This Wednesday, we’ll finally learn what rates the US Copyright Royalty Board (CRB) is setting for webcasting royalties for the next five years.
It’s a decision that will have a massive impact on Pandora in particular: not just its likely domestic fortunes in the US, but its prospects for global expansion and its planned move into on-demand features.
(Not that the rates will apply beyond the US, but the response from investors will govern Pandora’s resources for its long-anticipated expansion.)
At one level, the situation is simple to understand. Pandora and services like it currently pay out $0.0014 to labels for every stream, but the company has been lobbying for this to be lowered to $0.0011.

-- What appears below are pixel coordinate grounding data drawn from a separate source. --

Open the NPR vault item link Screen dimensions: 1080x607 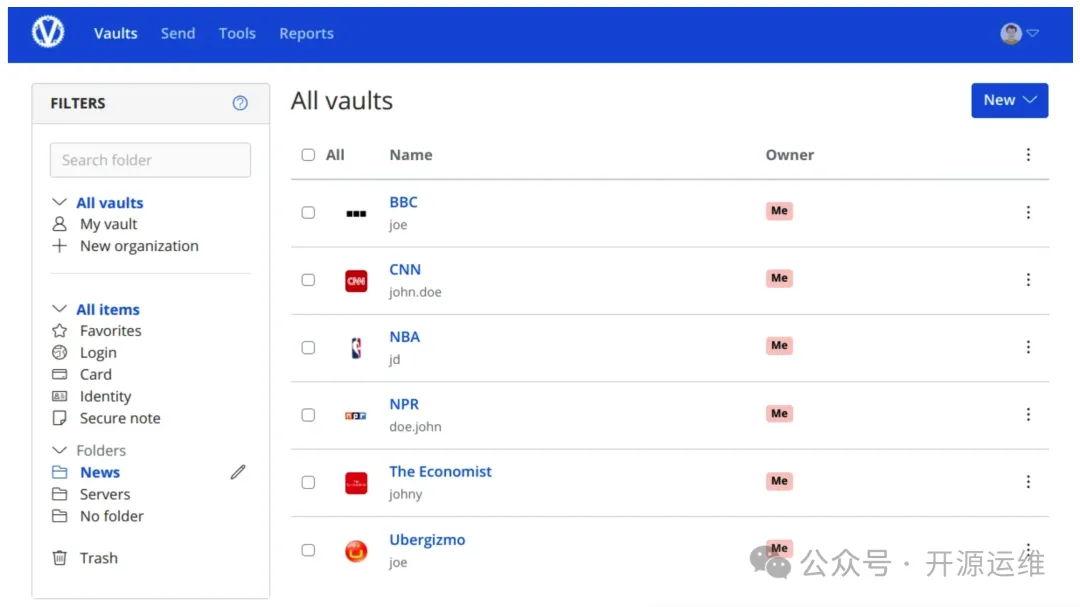tap(404, 404)
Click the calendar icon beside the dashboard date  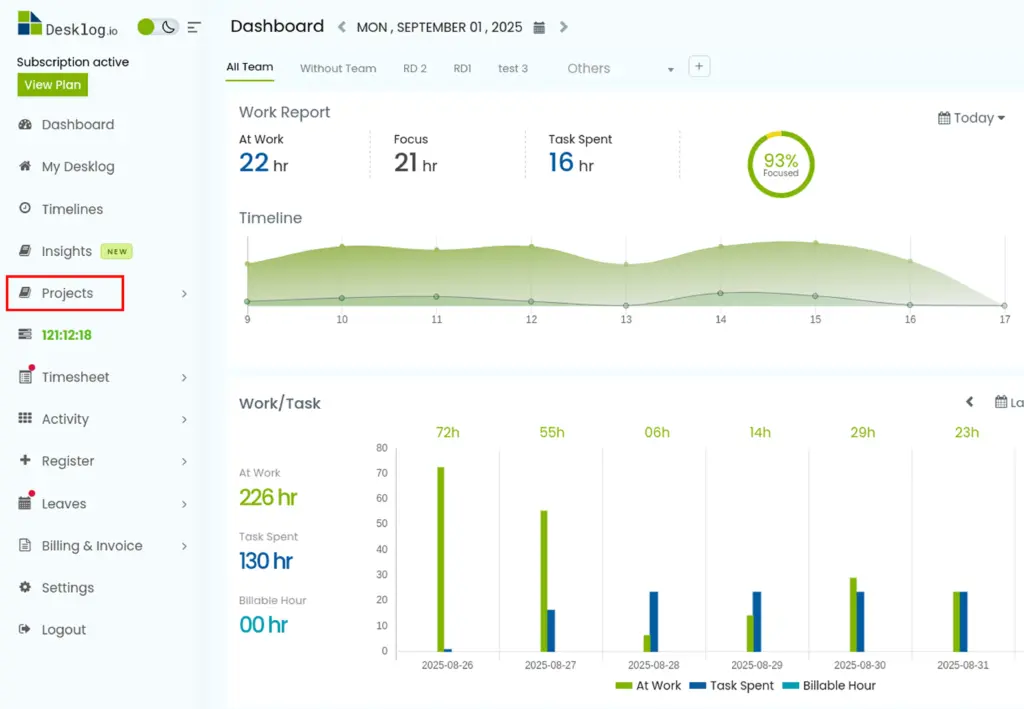tap(539, 27)
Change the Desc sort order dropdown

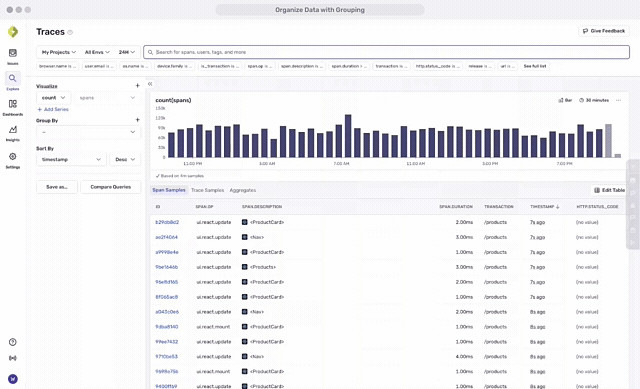125,160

Meanwhile, royalties collection body SoundExchange has been arguing for it to be raised to $0.0025. With hundreds of billions of annual streams on Pandora alone, the stakes are high: every billion streams on the service could be worth between $1.1m (if Pandora gets its way) and $2.5m (if SoundExchange prevails).
Lobbying is continuing right up to the CRB’s publication of its decision. Radio body the National Association of Broadcasters (NAB) continues to press for a lowering of the rates, for example.
“Streaming rates have risen at an unsustainable pace… While such rates have padded the bottom lines of record labels, these rates have proven cost-prohibitive for many radio broadcasters seeking to enter the streaming business,” claimed the body.
“The rates we proposed reflect what would happen in a true free market, which is what artists deserve under both the law and as a matter of fairness,” SoundExchange boss Michael Huppe told the New York Times, from the other perspective.
Analyst Alice Enders outlined the stakes for Pandora. “The core problem of Pandora is that under the existing rate structure they’re not making any money,” she said. “Anything other than the status quo is going to be dreadful for Pandora, because it means that the challenge for monetising content is going to be that much higher.”
The only firm conclusion as things stand: whatever rate the CRB sets, the resulting arguments will last into 2016.